As part of its outreach efforts, the ASRM has also deployed the ET simulator to remote sections of the United State through a loan program. Lasting between four to six weeks, fellows can take advantage of having the simulator to practice their skills and develop their confidence with recently-learned procedures. Driven by the success of the certificate course in the United States, as well as consistent requests from overseas members, simulators are currently being utilized for global deployment.

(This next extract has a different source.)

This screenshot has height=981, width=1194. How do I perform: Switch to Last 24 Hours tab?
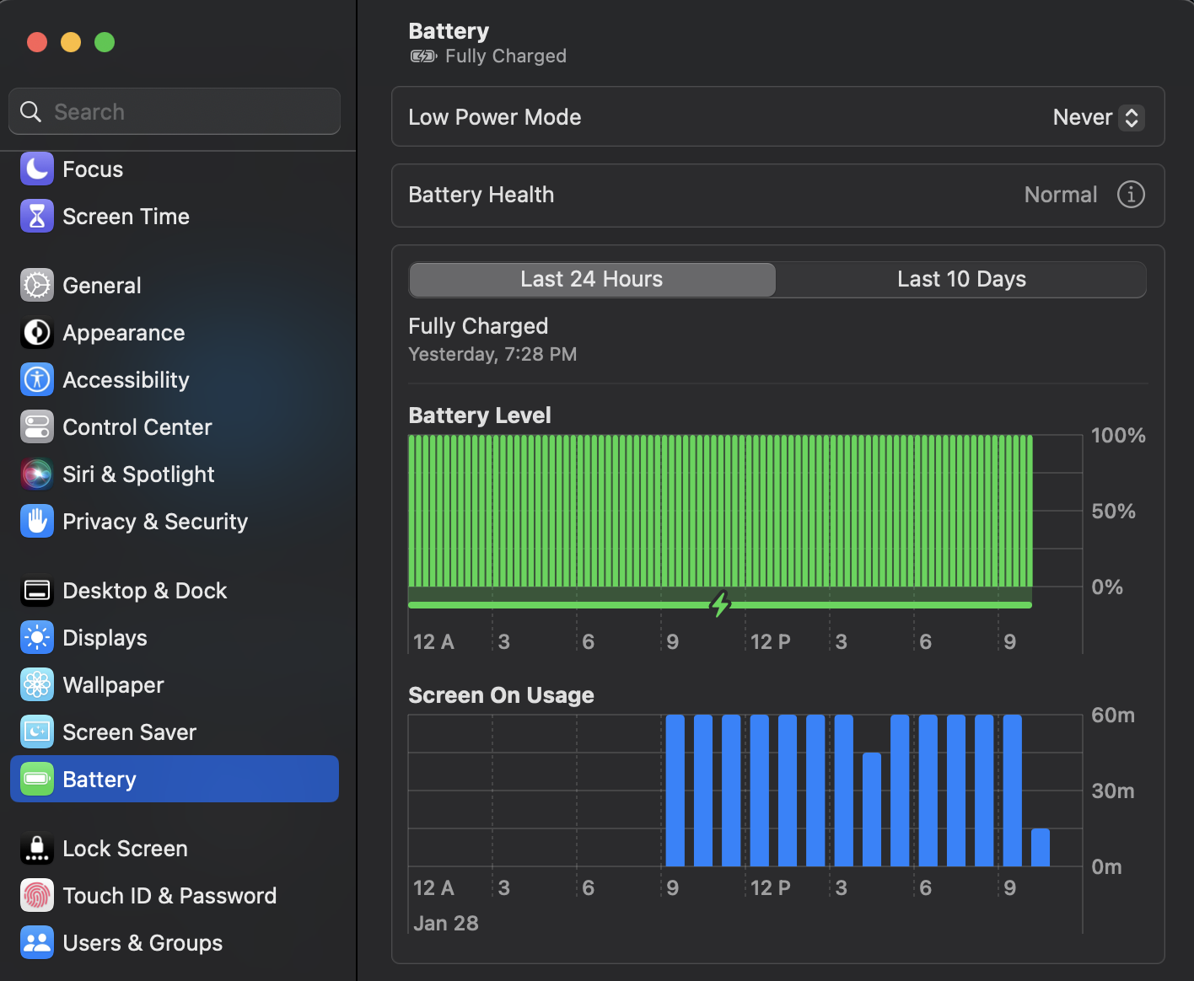[592, 280]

Past ASRM President, Christos Coutifaris, M.D., Ph.D., who currently supervises several fellows, has witnessed first-hand the benefits of simulation training. He notes that he recently “had the opportunity to take my own fellows through the whole course and the confidence they developed through doing the transfers was pretty amazing. It made them faster, not only in the mechanics of doing the transfer, but in how confident they felt…this is a major achievement of the simulator.”
In addition to training fellows, simulator-based training has also proven useful for standardizing embryo transfer techniques across all levels of experience and for refreshing the skills of more-experienced practitioners. As validation of simulation continues, it is likely to increasingly become part of both training and certificate maintenance processes. For instance, the ASRM’s ET certificate was recently approved to satisfy part 4 of the ‘Maintenance of Certification’ for OB/GYN. Furthermore, some fellowship programs which previously did not permit fellows to perform embryo transfers have started allowing them after they complete the Certificate Course.
VirtaMed is the world’s leading company in developing virtual reality training devices in medicine. They already have a successful history of producing simulators for other techniques in reproductive medicine. We feel confident that their expertise in training devices and our expertise in infertility care will combine to make a terrific product. A product whose use will improve patient care.
MD, MPH, ASRM Past President
The time of see one, do one, teach one is gone. Fellows today need to train on simulators over and over again until they achieve a defined competency level. The Embryo Transfer Certificate Course is essential in both the development and maintenance of embryo transfer skills.